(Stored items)
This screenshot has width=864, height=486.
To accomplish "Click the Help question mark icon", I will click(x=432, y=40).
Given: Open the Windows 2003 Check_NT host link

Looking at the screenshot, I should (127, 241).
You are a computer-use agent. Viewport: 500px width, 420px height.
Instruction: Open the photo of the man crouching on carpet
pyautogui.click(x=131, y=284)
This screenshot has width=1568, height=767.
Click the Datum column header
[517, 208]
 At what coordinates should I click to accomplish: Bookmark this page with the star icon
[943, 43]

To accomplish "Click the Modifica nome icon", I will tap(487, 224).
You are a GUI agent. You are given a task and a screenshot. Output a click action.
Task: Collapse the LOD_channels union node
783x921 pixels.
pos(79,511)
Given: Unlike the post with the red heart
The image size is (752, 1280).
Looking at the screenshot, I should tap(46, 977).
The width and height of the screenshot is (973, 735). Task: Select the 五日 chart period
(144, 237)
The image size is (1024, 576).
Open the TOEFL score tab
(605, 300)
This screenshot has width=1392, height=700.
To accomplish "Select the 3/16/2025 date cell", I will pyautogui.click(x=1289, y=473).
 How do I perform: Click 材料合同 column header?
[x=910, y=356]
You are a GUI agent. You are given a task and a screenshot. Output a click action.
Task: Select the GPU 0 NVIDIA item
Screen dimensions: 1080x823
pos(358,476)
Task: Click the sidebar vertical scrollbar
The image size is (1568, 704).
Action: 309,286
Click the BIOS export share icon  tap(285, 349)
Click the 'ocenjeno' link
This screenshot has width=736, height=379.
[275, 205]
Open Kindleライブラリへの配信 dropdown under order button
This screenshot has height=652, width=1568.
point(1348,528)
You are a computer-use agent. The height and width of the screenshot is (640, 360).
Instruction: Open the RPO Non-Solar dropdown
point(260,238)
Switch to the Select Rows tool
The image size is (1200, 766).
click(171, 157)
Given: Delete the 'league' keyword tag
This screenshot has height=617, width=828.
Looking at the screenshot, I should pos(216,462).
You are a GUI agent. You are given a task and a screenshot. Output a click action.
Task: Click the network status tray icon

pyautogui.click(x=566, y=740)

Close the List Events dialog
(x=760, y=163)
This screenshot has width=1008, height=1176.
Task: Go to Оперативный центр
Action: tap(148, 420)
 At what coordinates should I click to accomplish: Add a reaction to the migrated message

• [GOAL OF THE EXERCISE] Every record, start to finish: reproduce it word for word.

• [SOLUTION TO THE EXERCISE]
This screenshot has width=864, height=486.
To accomplish "Click the Help question mark icon", I will click(x=432, y=40).
Given: Open the Windows 2003 Check_NT host link

Looking at the screenshot, I should (127, 241).
You are a computer-use agent. Viewport: 500px width, 420px height.
Instruction: Open the photo of the man crouching on carpet
pyautogui.click(x=131, y=284)
This screenshot has width=1568, height=767.
Click the Datum column header
[517, 208]
 At what coordinates should I click to accomplish: Bookmark this page with the star icon
[943, 43]

To accomplish "Click the Modifica nome icon", I will tap(487, 224).
You are a GUI agent. You are given a task and a screenshot. Output a click action.
Task: Collapse the LOD_channels union node
783x921 pixels.
pos(79,511)
Given: Unlike the post with the red heart
The image size is (752, 1280).
Looking at the screenshot, I should tap(46, 977).
The width and height of the screenshot is (973, 735). Task: Select the 五日 chart period
(144, 237)
The image size is (1024, 576).
Open the TOEFL score tab
(605, 300)
This screenshot has width=1392, height=700.
To accomplish "Select the 3/16/2025 date cell", I will pyautogui.click(x=1289, y=473).
 How do I perform: Click 材料合同 column header?
[x=910, y=356]
You are a GUI agent. You are given a task and a screenshot. Output a click action.
Task: Select the GPU 0 NVIDIA item
Screen dimensions: 1080x823
pos(358,476)
Task: Click the sidebar vertical scrollbar
The image size is (1568, 704).
Action: 309,286
Click the BIOS export share icon  tap(285, 349)
Click the 'ocenjeno' link
This screenshot has width=736, height=379.
[275, 205]
Open Kindleライブラリへの配信 dropdown under order button
This screenshot has height=652, width=1568.
point(1348,528)
You are a computer-use agent. The height and width of the screenshot is (640, 360).
Instruction: Open the RPO Non-Solar dropdown
point(260,238)
Switch to the Select Rows tool
The image size is (1200, 766).
click(171, 157)
Given: Delete the 'league' keyword tag
This screenshot has height=617, width=828.
Looking at the screenshot, I should pos(216,462).
You are a GUI agent. You are given a task and a screenshot. Output a click action.
Task: Click the network status tray icon

pyautogui.click(x=566, y=740)

Close the List Events dialog
(x=760, y=163)
This screenshot has width=1008, height=1176.
Task: Go to Оперативный центр
Action: tap(148, 420)
 At what coordinates should I click to accomplish: Add a reaction to the migrated message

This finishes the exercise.